England hope their first ever game against Belarus will end with Fabio Capello's team moving five points ahead of their biggest Group Six rivals, Ukraine and Croatia. With only the group winners sure to advance to the tournament in South Africa, Capello knows that would be a big lead at this stage even though Ukraine will still have a game in hand and still have England to play twice. The possible absence of Belarus' top player, Alexander Hleb, who is struggling with an ankle injury, will certainly aid England's hopes of obtaining maximum points in Minsk.

But despite scoring nine goals in their last two group games against Croatia and Kazakhstan, England still seem to be struggling in a number of areas ? most notably on the left side of midfield and the age-old problem of trying to get star midfielders Steven Gerrard and Frank Lampard to replicate their club form on the international stage. The Liverpool captain Gerrard, who again failed to shine in the heart of England's midfield against Kazakhstan alongside Lampard, acknowledged that those England fans who jeered the first half performance had every right to do so.
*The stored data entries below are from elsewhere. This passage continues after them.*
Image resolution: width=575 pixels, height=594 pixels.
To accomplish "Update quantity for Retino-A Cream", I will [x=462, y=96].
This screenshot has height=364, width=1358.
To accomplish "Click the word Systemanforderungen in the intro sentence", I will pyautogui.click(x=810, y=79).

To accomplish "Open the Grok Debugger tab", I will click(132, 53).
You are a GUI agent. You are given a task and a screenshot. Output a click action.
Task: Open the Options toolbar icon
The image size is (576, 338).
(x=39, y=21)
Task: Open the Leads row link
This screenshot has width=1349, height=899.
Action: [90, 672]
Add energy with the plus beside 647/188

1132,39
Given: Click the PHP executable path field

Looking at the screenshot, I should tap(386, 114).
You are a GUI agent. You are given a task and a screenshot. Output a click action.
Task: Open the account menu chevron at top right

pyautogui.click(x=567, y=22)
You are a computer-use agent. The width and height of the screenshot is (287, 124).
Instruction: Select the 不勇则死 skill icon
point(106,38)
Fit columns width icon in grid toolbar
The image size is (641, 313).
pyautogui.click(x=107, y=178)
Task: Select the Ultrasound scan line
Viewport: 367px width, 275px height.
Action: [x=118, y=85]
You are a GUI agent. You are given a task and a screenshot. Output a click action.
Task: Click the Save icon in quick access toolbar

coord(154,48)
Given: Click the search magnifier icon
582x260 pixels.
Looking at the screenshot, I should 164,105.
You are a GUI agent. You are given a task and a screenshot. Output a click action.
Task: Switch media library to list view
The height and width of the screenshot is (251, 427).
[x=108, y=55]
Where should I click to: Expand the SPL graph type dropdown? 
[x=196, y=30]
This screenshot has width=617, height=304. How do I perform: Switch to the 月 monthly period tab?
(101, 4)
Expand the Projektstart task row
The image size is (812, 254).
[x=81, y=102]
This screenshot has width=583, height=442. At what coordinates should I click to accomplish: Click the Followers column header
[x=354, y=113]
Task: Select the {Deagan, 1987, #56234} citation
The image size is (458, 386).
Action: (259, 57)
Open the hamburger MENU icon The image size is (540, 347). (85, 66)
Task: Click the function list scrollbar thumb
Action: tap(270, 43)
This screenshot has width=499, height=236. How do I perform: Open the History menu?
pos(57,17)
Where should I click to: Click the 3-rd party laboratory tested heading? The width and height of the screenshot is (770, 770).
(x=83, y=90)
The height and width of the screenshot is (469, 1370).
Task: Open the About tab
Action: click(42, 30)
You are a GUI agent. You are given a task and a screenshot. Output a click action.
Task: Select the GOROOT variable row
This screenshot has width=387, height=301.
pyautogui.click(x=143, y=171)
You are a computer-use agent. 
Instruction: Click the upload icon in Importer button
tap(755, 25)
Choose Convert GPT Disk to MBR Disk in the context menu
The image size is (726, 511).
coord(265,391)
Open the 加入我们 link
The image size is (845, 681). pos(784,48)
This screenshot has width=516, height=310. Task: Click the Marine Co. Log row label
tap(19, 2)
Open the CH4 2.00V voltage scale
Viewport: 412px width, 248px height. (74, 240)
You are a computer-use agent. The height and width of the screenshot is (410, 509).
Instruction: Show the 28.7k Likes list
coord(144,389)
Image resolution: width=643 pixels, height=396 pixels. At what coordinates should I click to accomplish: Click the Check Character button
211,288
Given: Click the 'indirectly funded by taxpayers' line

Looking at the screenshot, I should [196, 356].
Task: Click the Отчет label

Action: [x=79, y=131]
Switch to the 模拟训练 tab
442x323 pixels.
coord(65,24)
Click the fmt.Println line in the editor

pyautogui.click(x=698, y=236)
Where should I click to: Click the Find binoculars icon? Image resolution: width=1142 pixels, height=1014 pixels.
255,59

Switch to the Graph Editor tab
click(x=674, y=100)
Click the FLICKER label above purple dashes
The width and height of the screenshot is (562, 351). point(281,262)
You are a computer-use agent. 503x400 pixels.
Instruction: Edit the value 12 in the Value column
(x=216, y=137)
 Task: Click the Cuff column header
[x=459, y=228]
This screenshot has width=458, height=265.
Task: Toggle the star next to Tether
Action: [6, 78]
"You've got to live with that as a player," Gerrard said at a press conference. "There are big expectations on this team. We are England. We expect to be successful and to have a good team that's playing well so, when it doesn't always click, you expect it (criticism). "But, in the end, we got there on Saturday, a 5-1 win, and when you look at the bigger picture we are top of the group with three wins and confident that we can get the fourth on Wednesday."

England go into the game against Belarus without captain John Terry, who also missed the Kazakhstan game with a lingering back injury, and Ashley Cole, who picked up a hamstring injury at Wembley. While Rio Ferdinand will again captain the team, Cole will at least have the heat taken off him after his back-pass blunder at Wembley that earned Kazakhstan an unexpected goal. The Italian tactician Capello is likely to avoid the 4-3-3 formation that started and failed against Kazakhstan and revert to the tried 4-4-2 favoured by most England players.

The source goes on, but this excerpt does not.